As Mike Seaver, the eldest son in the smash hit sitcom "Growing Pains," actor Kirk Cameron could make audiences roll with laughter. But now he wants to bring them to the Lord. And he's deadly serious.
The show, which began in 1985 , dominated the television ratings. Cameron joined the cast at the age of 14.
At first, he says, he was mesmerized by Hollywood and all the benefits that came from his newly acquired celebrity status. But soon he grew weary of signing autographs and a lifestyle that seemed entirely superficial.
The transition came about after Cameron reached his 16th birthday.
He sat in Beverly Hills in his newly purchased car and decided to pray. "I said, 'God if you're there, I want to know,'" he told Nightline. "'I don't want to be fooled or blinded by any sort of religion, but if you are real I need to know because I've completely ignored you my entire life. And if I die and find out that I am wrong about your existence, I've played the part of the biggest fool, and all of my money, popularity will not mean anything on that day.'"
Soon, Cameron started attending church and began to deepen his own theological understanding and grasp of Christianity. This eventually led to a clash between his personal and professional interests.
"There was a scene where Mike Seaver was to be lying in bed with a girlfriend and as I wake up in the morning, Mike ... rolls over and just says, 'Hey babe, tell me again, what's your name?'"
He found the scene conflicted with the Christian values he had embraced.
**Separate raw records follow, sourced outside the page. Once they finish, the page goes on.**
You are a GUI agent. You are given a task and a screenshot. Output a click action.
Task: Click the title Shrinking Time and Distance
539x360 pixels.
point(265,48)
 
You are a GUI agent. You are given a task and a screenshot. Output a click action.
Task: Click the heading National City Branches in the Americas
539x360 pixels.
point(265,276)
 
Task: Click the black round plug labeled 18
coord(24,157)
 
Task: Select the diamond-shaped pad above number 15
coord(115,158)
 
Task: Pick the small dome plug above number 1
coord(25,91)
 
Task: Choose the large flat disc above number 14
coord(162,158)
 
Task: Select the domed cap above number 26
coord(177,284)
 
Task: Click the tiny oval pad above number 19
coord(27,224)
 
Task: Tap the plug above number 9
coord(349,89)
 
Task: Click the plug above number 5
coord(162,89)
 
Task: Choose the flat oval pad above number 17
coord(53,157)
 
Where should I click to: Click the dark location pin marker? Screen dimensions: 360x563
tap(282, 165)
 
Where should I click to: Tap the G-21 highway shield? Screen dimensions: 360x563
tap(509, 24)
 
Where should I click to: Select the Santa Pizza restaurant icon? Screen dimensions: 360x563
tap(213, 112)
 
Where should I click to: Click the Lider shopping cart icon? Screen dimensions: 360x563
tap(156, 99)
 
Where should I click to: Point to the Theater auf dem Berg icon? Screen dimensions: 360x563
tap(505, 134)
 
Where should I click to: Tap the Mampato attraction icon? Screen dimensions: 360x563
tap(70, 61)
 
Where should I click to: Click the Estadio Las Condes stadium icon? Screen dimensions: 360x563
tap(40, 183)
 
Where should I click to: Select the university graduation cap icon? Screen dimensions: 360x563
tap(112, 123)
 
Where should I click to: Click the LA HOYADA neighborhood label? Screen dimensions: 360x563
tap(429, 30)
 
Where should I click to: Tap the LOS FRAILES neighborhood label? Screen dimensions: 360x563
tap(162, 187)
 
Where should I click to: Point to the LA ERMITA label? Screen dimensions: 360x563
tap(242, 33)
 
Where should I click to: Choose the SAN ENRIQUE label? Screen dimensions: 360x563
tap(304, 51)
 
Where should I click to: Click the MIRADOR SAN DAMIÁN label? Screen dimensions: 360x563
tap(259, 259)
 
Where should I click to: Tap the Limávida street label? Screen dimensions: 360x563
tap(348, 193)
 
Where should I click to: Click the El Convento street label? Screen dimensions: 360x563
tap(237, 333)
"I'm faithful to my wife. I don't wake up in bed next to another girl because I know my children are going to learn by my actions, and I felt that was the responsibility of our show ... to portray real life but in a way that left people with something that would move them up higher morally."
At first he tried to reason with the show's producers.
"If something came up, I thought, let's find another way to say it, let's find another way of doing that. And of course when I would bring that up, then that suddenly became connected with the fact that I was now a Christian. That got spun into 'Kirk is trying to push his religious views onto the show.'"
After seven years, ABC decided to cancel the show. The end of the series gave Cameron an opportunity to resolve the tension he felt between the requirements of his profession and the demands of his faith. He started working on the popular Apocalyptic "Left Behind" film series and then met an itinerant preacher, Ray Comfort, who encouraged him to begin a second career -- as an evangelist.
Together they formed an organization called "The Way of the Master." Operating as a charitable trust, its intention is to educate and equip the church to preach the message of Christianity to unbelievers. Cameron says he is motivated by a literal fear of hell.
"I believe the Scriptures teach that there's a literal heaven and a literal hell, just like Jesus said," he explained. "And without forgiveness of sins that, yeah, the place of punishment is called hell."
In addition to creating teaching materials, books and a Web site, Cameron is now back on TV in a weekly cable program. "The Way of the Master" show features Cameron and Comfort speaking to strangers about Christianity. On occasions, things go badly wrong and the pair is attacked by members of the public.